I'm reminded of Snowpiercer, in which the last humans hurtle around and around the snap-frozen Earth on a thousand-carriage-long train which can never, ever stop, otherwise the cold will kill everyone on board. In one review (of the TV series, not the movie or the graphic novel) a critic complained that the filmmakers had ruined the story by shoe-horning in a murder. At the time, I strongly disagreed. Sure, the setting should be connected to the plot, but the setting shouldn't be the plot. The world's last homicide cop searches a giant train for the world's last serial killer? All aboard! (After the cop solved the murder, I soon lost interest in the show.)

Now I sympathise a little more with that critic. The second half of The Last Murder at the End of the World becomes a fairly standard game of Cluedo, complete with locations, suspects, and potential murder weapons. Much like a game of Cluedo, the suspects don't even know if they're guilty (because their memories have been erased). This is an interesting idea in theory, but in practise, it makes the interrogation of the suspects a bit repetitive. And there's nothing sci-fi about the clues--it's the same "angle of the blade suggests a tall killer" and "fragment of a fingernail found in the victim's cheek" type stuff that you'd find in any episode of NCIS.

Having said that, there are some great twists along the way, and I found the ending satisfying in terms of theme, plot and character (unlike the ending of this review, which feels a bit underwhelming given that I enjoyed the book so much).

The Paradise Heights Craft Store Stitch-Up, by Kate Solly

THE PARADISE HEIGHTS CRAFT STORE STITCH-UP

Fleck Parker is a full-time mum of three, struggling to make friends with the other parents at school drop-off. Then she does make a friend, Trixie, who invites her to learn crochet at a nearby charity shop. What a nice ending! Book over, right?

Well, no. When Trixie, is accused of stealing $20,000 from the shop, Fleck takes it upon herself to clear her new friend's name.
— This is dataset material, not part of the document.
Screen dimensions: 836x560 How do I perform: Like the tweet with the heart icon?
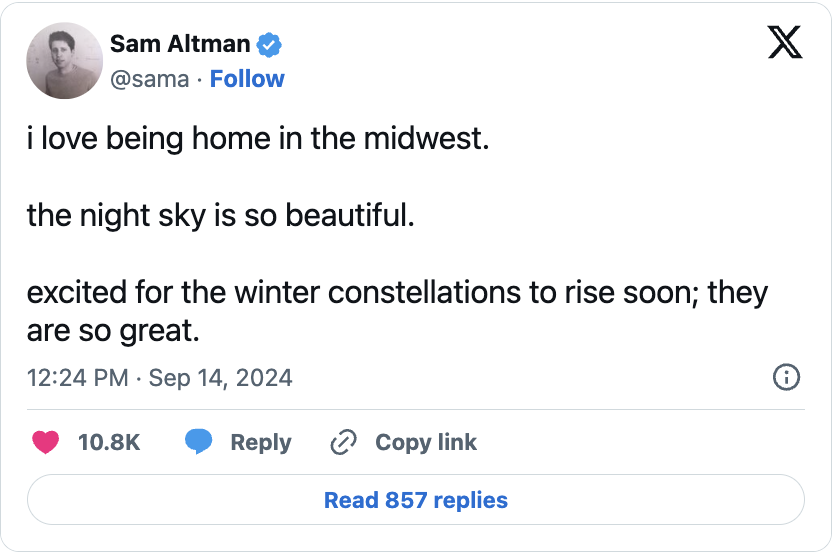(x=46, y=442)
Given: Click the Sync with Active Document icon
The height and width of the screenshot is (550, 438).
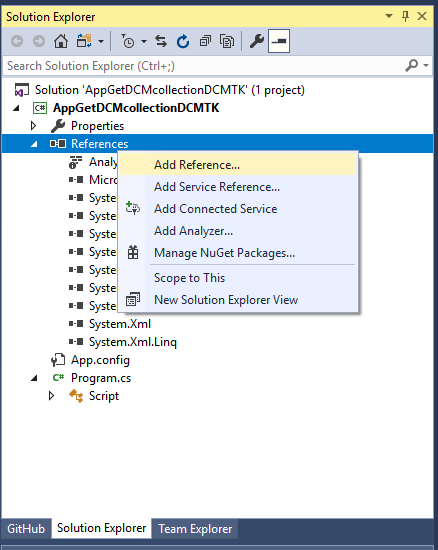Looking at the screenshot, I should click(161, 41).
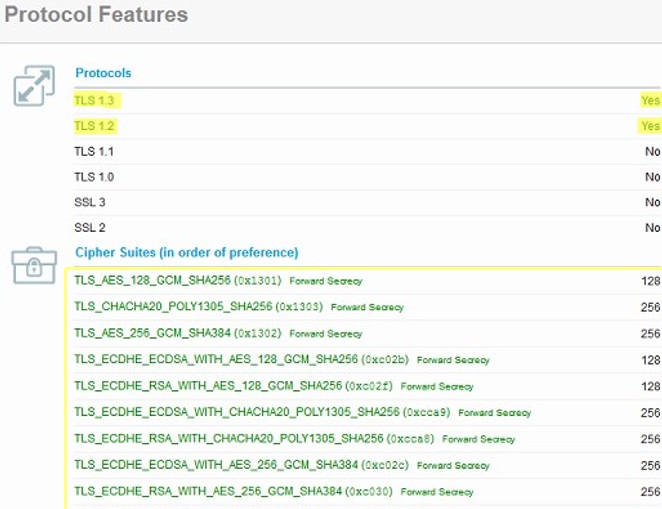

After all, Fleck is good at Wordle--how much harder could investigating a theft be?

On the one hand, the stakes couldn't be lower. There's no dead body. No world-ending fog. The charity hasn't even called the police--they just want their money back. But who was it who said "the lowest stakes are the highest stakes"? (Maybe it was me.) I was far, far more invested in seeing Trixie get out from under a $20k debt she shouldn't owe than I was in seeing Captain America save the universe from the Infinity Glove, or whatever.

It's refreshing to find an amateur sleuth who reads like a genuine amateur, rather than one who just feels like a cop wearing an apron. Fleck starts from less than zero--not only is she inexperienced, frazzled and exhausted, but whenever she's on a stakeout, she has a baby on one nipple and two other kids fighting for possession of her binoculars. "Sorry, I am listening, please go on," she tells a witness, while watching one of her children block the top of the slide at a nearby playground. For this reason, seasoned crime readers will guess the true culprit long before Fleck does (although they may not guess nature of the crime. I sure didn't.)

But this isn't the sort of book you read for the mystery alone. You read it for humour, relatability and (if you're me) to admire the deft characterisation. Look how efficiently Kate Solly captures even the bit players:

And those people aren't even important! I would kill to be able to describe characters like that. (OK, maybe not kill, but I would definitely steal $20,000 from a charity.)

Disclosure: I think I got a free copy of this book? I met Kate Solly once, and she was very nice. I wouldn't put it past her to send me a freebie. Note to self - keep better records, for transparency purposes.

That's all for now, folks! Stay rad.